[[ Data provided open ]]

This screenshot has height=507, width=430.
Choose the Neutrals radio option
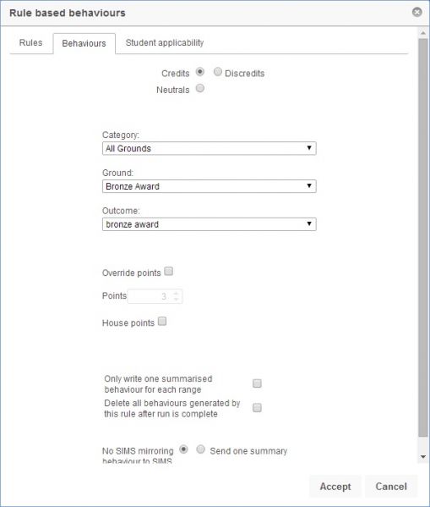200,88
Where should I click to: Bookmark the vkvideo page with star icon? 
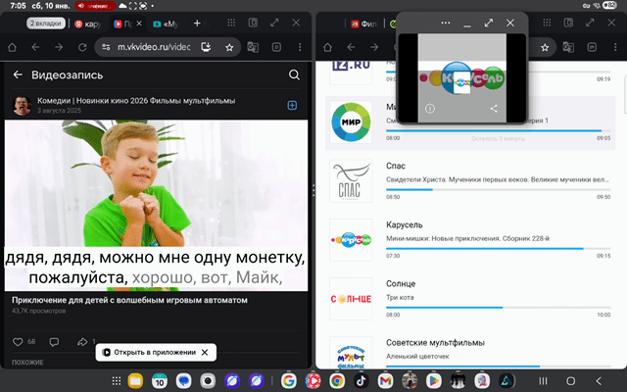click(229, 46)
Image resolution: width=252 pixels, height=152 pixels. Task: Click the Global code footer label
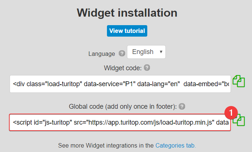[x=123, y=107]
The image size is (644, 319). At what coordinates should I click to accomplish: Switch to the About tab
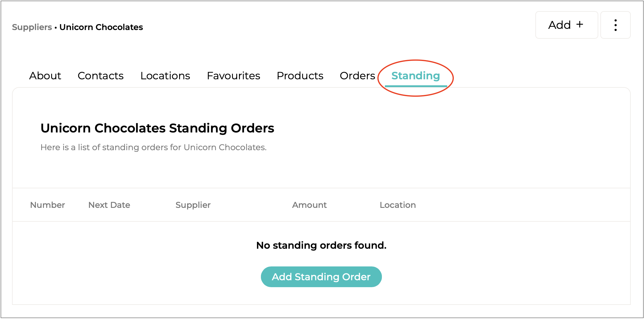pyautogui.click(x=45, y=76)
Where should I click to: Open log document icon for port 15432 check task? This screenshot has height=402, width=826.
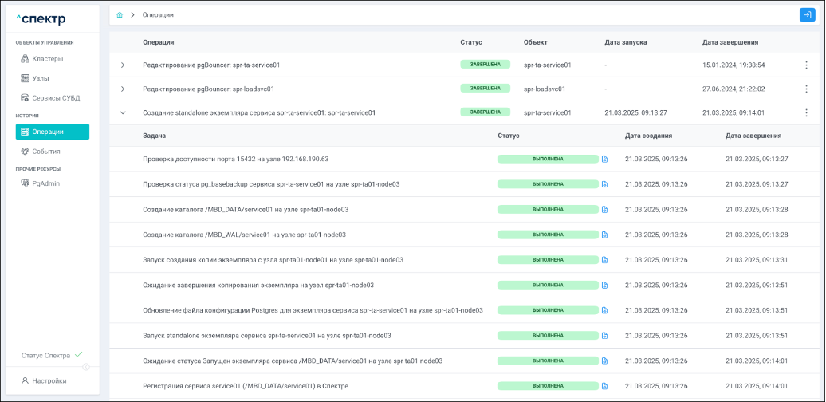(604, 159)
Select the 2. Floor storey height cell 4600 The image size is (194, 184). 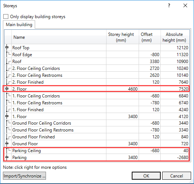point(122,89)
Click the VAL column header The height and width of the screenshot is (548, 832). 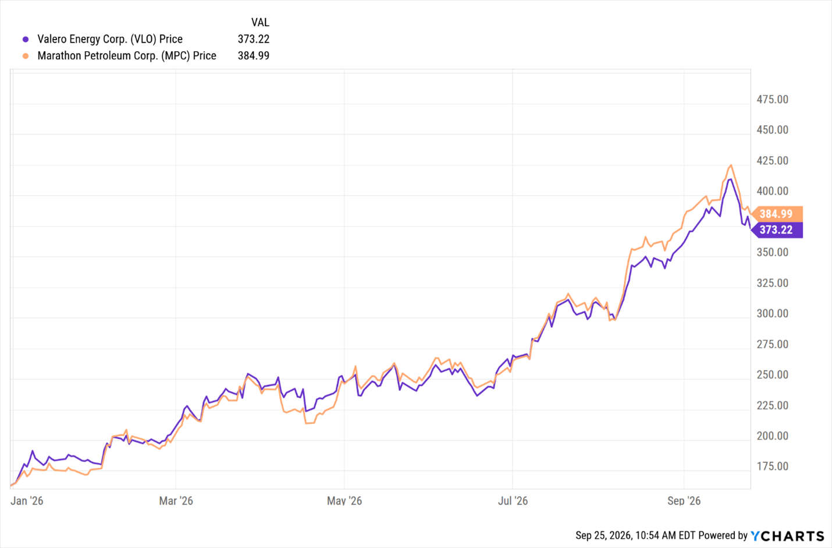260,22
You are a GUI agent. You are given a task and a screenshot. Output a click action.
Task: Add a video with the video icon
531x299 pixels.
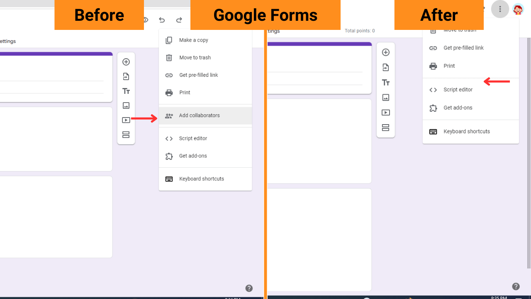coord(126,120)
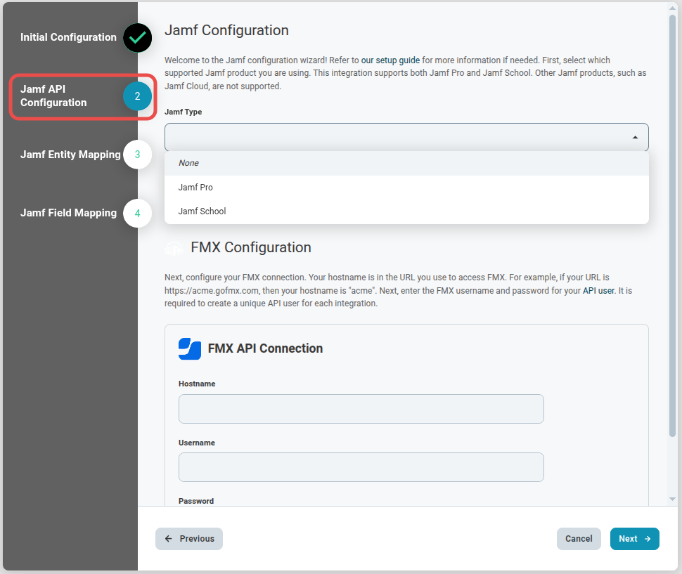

[[ Data provided closed ]]

• [Problem to solve] Could you transcribe exactly the lines running from the one with "You are a GUI" to the final line of the material above, both included, with no pictures?

• [Problem solution]
You are a GUI agent. You are given a task and a screenshot. Output a click action.
Task: Add a video with the video icon
531x299 pixels.
coord(126,120)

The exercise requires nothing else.